N(−2) identity controls the contribution of distal leader sequences that contact C5 protein to specificity
The substrate subpopulation containing the genomically encoded A(−2)U(−1) has a broad affinity distribution arising due to variation in the C5 protein binding site at N(−6 to −3) (Fig. 4B). For substrates with U(−2)U(−1), the apparent sequence specificity in the C5 protein binding site at N(−6 to −3) is essentially unchanged (see Supplemental Fig. S3). In contrast, substrates with C(−2)U(−1) have a narrow distribution of processing rate constants, and thus sequence variation at positions N(−6 to −3) has a small effect on kcat/Km (Fig. 4C). Plotting the observed krel for each possible N(−6 to −3) sequence variant in the background of C(−2)U(−1) versus A(−2)U(−1) (Fig. 3C) reveals a slope of 0.4, demonstrating that substrates with a C(−2) are essentially insensitive to variation in the C5 protein binding site.
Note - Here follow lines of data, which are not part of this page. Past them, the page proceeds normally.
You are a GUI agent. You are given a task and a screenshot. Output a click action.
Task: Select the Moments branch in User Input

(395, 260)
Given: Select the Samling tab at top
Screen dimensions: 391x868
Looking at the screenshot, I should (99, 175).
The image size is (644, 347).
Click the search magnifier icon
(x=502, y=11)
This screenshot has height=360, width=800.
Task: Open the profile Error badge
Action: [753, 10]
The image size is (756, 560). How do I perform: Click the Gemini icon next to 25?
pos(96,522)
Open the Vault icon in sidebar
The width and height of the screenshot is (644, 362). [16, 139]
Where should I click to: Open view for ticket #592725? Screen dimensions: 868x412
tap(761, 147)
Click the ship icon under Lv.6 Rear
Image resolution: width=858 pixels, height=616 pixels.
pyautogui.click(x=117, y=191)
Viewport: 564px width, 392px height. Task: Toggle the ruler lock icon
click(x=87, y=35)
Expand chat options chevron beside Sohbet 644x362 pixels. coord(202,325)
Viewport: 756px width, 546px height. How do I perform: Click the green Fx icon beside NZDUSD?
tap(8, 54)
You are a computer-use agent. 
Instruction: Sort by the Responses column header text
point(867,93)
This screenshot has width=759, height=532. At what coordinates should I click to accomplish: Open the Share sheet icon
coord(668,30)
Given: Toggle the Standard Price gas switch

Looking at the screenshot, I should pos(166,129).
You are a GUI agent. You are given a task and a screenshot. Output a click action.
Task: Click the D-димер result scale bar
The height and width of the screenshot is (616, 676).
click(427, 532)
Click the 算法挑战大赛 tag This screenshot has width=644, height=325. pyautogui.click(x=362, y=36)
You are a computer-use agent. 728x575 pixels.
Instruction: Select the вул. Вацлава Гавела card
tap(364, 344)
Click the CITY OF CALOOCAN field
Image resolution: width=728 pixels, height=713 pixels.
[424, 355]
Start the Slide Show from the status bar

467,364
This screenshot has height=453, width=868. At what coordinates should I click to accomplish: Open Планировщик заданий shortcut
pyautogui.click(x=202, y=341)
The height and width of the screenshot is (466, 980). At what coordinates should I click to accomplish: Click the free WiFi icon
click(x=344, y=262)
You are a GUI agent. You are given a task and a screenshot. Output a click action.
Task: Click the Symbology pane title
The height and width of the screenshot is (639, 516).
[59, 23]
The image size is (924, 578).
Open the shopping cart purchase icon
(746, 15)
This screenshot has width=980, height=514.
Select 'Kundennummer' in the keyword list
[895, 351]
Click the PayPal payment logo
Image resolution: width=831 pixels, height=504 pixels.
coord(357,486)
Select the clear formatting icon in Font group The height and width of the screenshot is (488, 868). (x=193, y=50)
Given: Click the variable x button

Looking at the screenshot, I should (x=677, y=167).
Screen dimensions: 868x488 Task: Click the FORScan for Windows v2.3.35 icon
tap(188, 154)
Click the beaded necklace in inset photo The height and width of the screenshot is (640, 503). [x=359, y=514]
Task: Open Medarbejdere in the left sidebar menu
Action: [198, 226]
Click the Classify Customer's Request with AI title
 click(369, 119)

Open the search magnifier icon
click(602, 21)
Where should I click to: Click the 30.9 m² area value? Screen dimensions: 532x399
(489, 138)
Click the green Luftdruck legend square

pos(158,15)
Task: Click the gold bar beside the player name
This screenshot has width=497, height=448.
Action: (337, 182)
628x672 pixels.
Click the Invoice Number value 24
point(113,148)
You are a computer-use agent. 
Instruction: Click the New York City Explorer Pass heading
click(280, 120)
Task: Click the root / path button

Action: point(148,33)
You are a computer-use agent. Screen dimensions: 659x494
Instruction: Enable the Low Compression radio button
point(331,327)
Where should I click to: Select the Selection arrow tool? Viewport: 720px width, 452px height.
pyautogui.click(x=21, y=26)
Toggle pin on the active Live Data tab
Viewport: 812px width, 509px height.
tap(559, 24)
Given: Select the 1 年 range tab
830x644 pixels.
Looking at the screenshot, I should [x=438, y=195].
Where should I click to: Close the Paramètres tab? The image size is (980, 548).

These observations are further validated by the results from single substrate assays of individual 5′ leader sequence variants. Mutation of N(−6 to −3) in the C5 protein binding site from AUAU to CACG reduces kcat/Km for RNase P processing by approximately twofold when N(−2) in the RNA binding site is an adenosine. However, there are no measurable differences in rate constant for the same change in the N(−6 to −3) sequence when N(−2) is cytosine (Fig. 4D). These results provide further evidence that the identity of proximal 5′ leader nucleotides that contact P RNA can influence the degree to which nucleotides distal from the cleavage site contribute to specificity.
Conclusion
Previous biochemical and structural studies of RNase P substrate recognition provide a general model for specificity in which the C5 protein contacts 5′ leader nucleotides (Harris et al. 1994; Christian et al. 2002; Reiter et al. 2010; Sun et al. 2010), while the P RNA subunit contacts both the tRNA body and 5′ leader nucleotides proximal to the cleavage site (Hardt et al. 1993; Harris et al. 1994, 1997; Brännvall et al. 2003; Wegscheid and Hartmann 2006). Studies from our laboratory and others identified a direct base-pairing between the U(−1) of pre-tRNAAsp and the A248 residue in J5/15 of the P RNA subunit (Brännvall et al. 2002; Zahler et al. 2003, 2005). Additionally, the nucleotide sequence in the 5′ leader of pre-tRNA was shown to be important for substrate binding by RNase P, particularly for the P RNA subunit (Sun et al. 2006, 2010). Fierke and colleagues identified a specific interaction between tyrosine at position 34 in the C5 protein of Bacillus subtilis and the N(−4) position in the 5′ leader of pre-tRNAAsp that regulates binding affinity (Koutmou et al. 2010). Alanine scanning mutagenesis of the RNase P protein from T. maritima further suggested the importance of N(−4) on holoenzyme catalytic efficiency and provided key biochemical validation of the role of the 5′ leader region as modeled in the T. maritima RNase P holoenzyme-tRNA structure (Reiter et al. 2012). Previous extensive in vitro and in vivo biochemical studies by the Hartmann and Kirsebom laboratories established the essential role of contacts between the P15 region of the P RNA and 3′RCCA of the tRNA body in catalysis and cleavage site recognition. Specifically, pairing between the N(−1) of the 5′ leader and 3′RCCA was shown to be a negative determinant for RNase P processing in vivo (Pettersson and Kirsebom 2008). Recent HTS-Kin analysis on pre-tRNAMetN(−6 to −1) processed by the RNase P holoenzyme (Niland et al. 2016b) showed that the identity of N(−2) and N(−3) primarily controls alternative substrate selection at the level of association, not the cleavage step. As a consequence, the specificity for N(−1), which contacts the active site and contributes to catalysis, is suppressed.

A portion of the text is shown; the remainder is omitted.